Problem description: Reproduce the listing word for word, beginning with the line that contains "This screenshot has" and continuing through the line that contains "Describe the element at coordinates (604, 948)". Omit the pictures from your copy.

Given records:
##########

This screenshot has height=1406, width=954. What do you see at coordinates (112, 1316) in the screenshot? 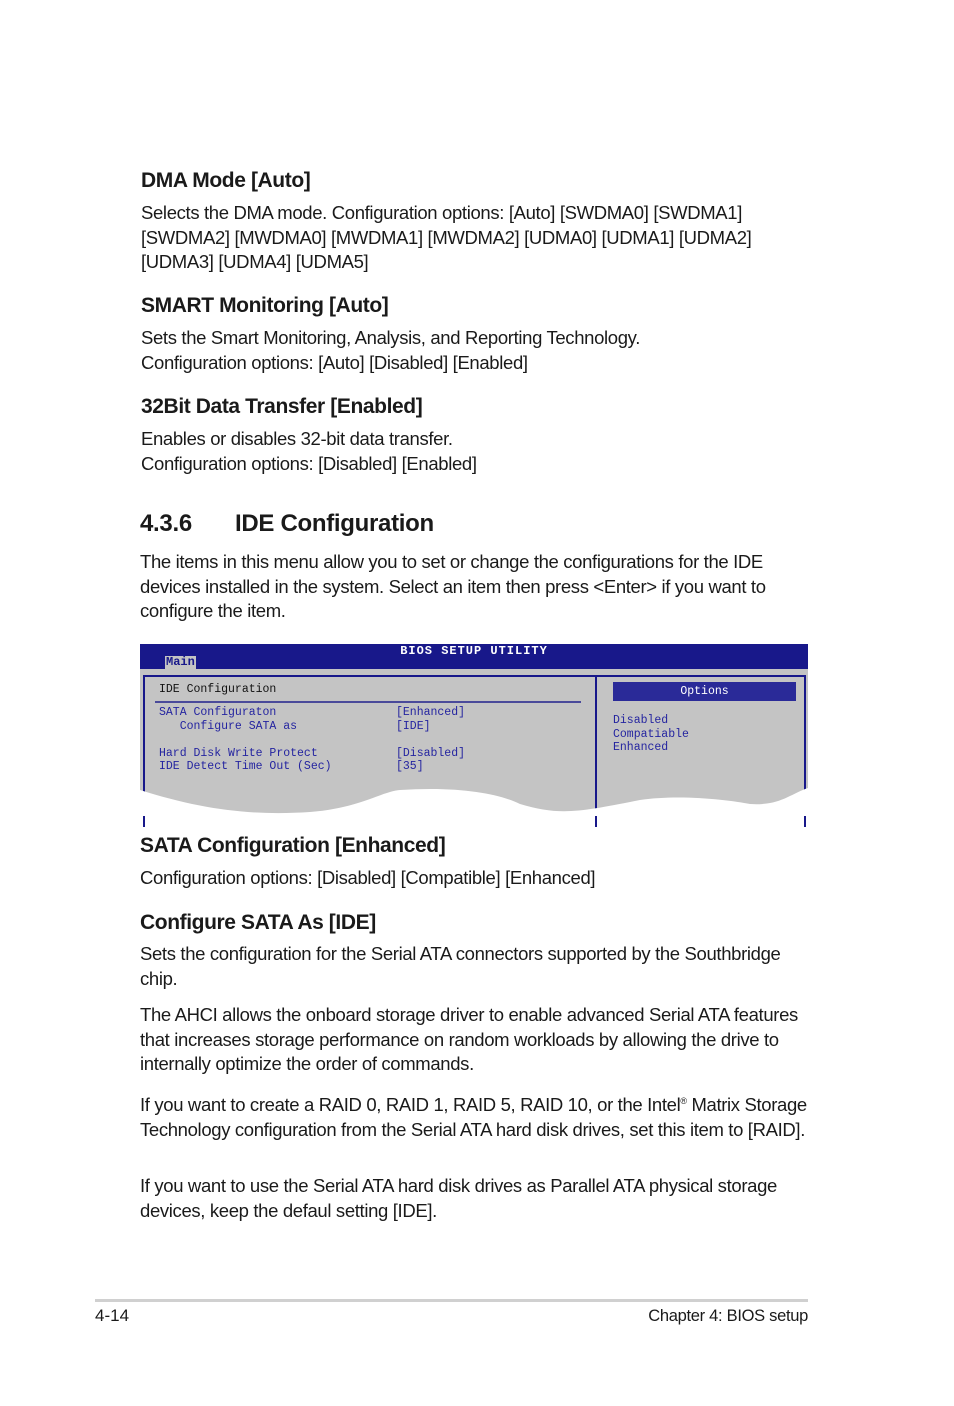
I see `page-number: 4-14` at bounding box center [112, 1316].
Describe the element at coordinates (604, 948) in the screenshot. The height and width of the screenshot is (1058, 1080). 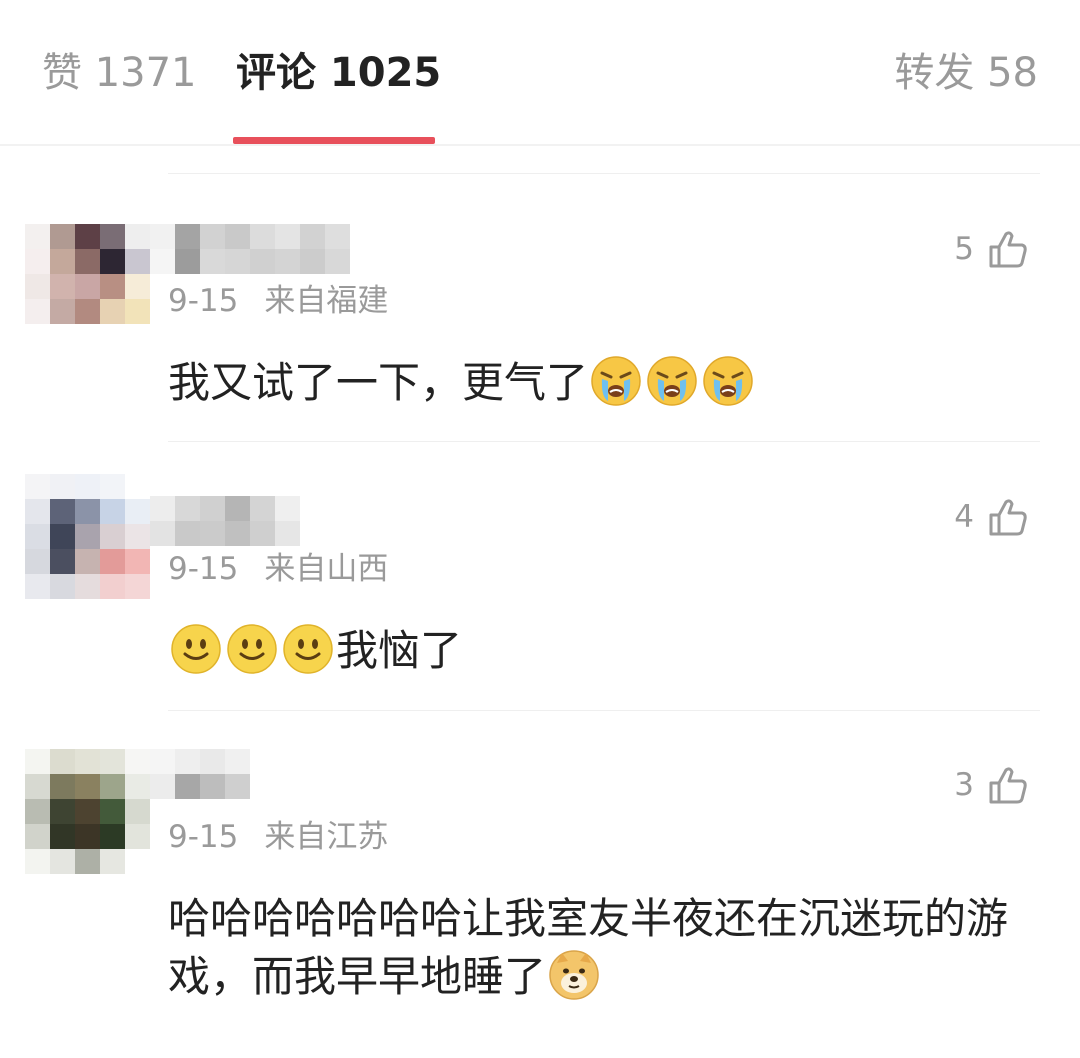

##########

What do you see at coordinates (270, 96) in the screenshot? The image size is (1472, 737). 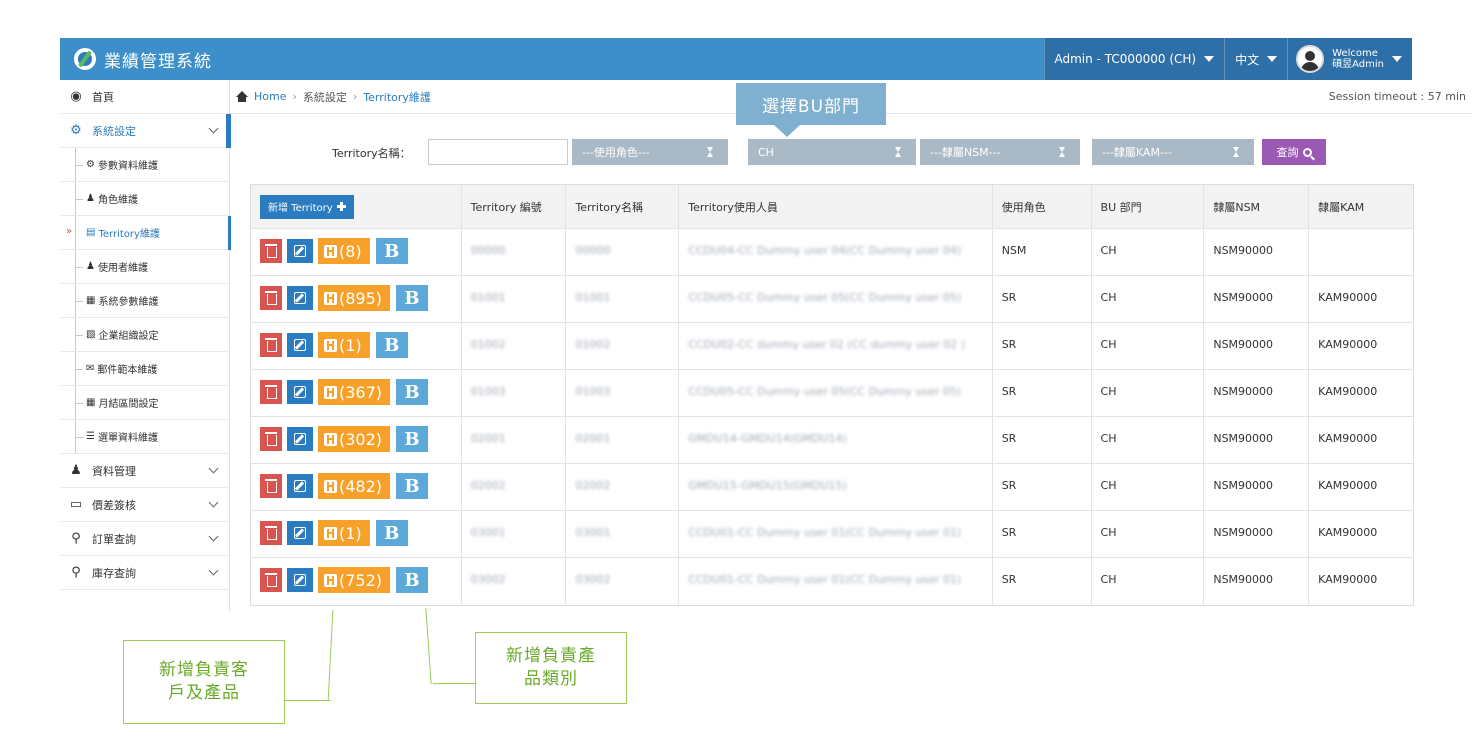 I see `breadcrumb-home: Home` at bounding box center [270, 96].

##########

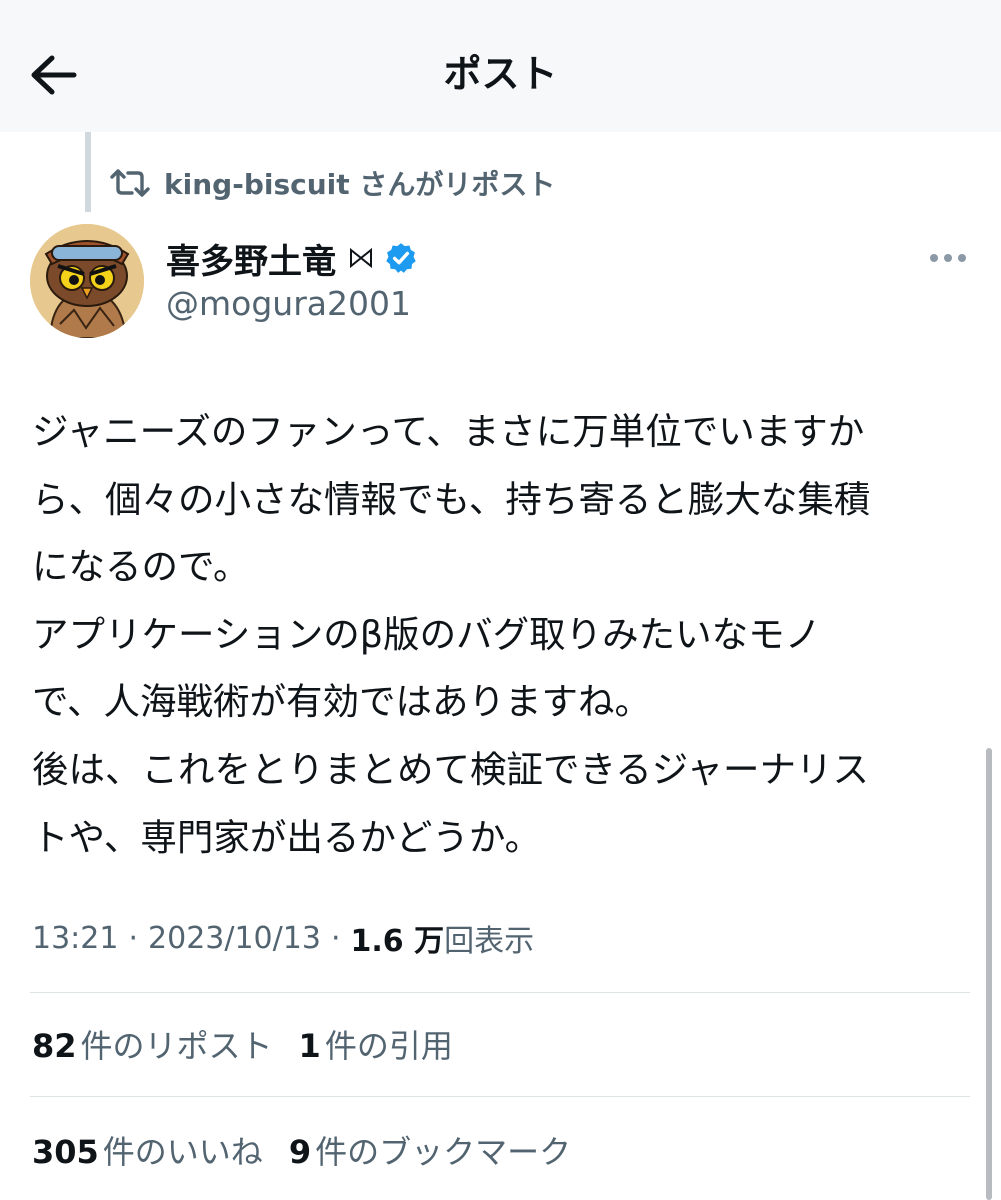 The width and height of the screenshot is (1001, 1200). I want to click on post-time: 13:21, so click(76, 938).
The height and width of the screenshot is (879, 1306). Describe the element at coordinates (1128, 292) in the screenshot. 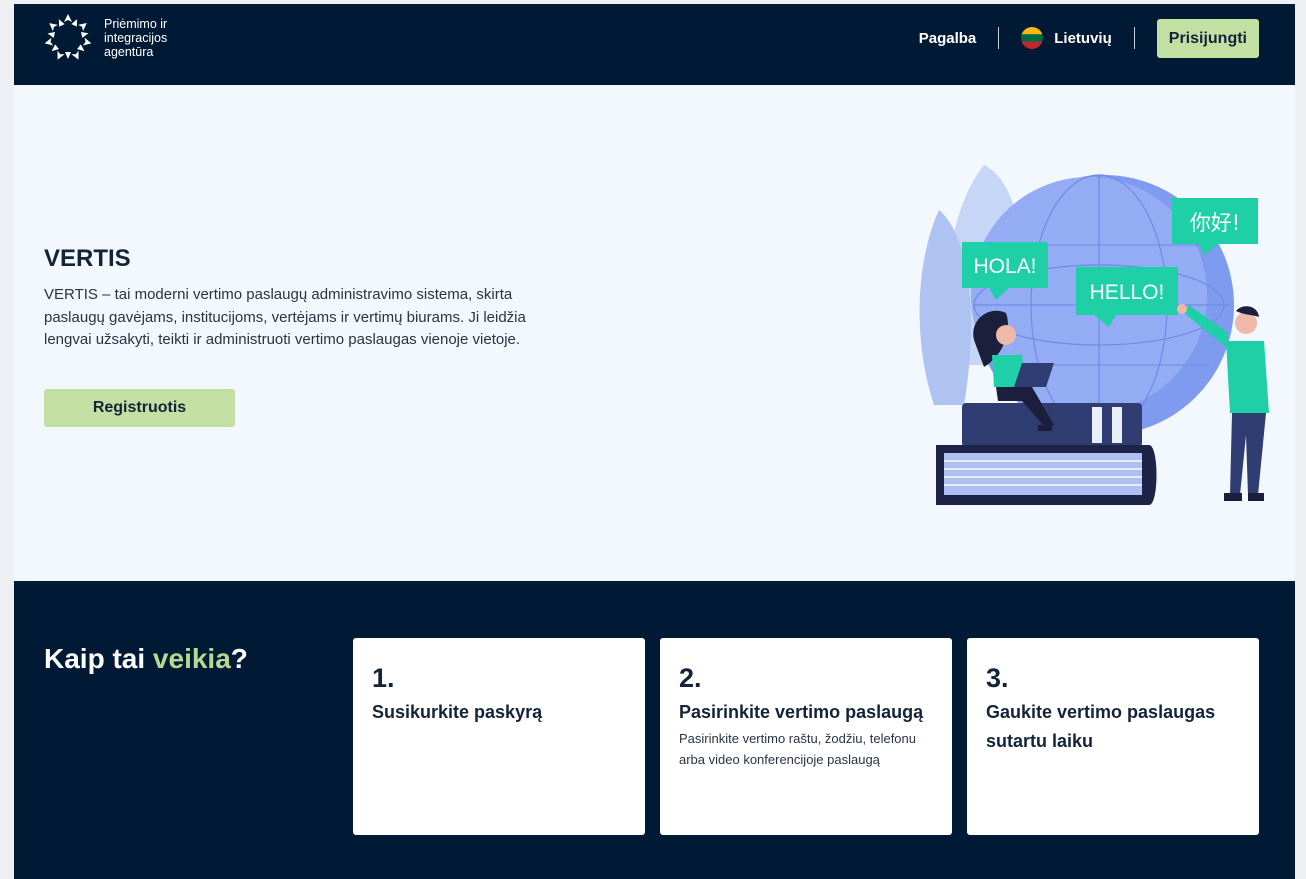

##########

Your response:
This screenshot has height=1406, width=954. What do you see at coordinates (112, 1316) in the screenshot? 
I see `page-number: 4-14` at bounding box center [112, 1316].
Describe the element at coordinates (604, 948) in the screenshot. The height and width of the screenshot is (1058, 1080). 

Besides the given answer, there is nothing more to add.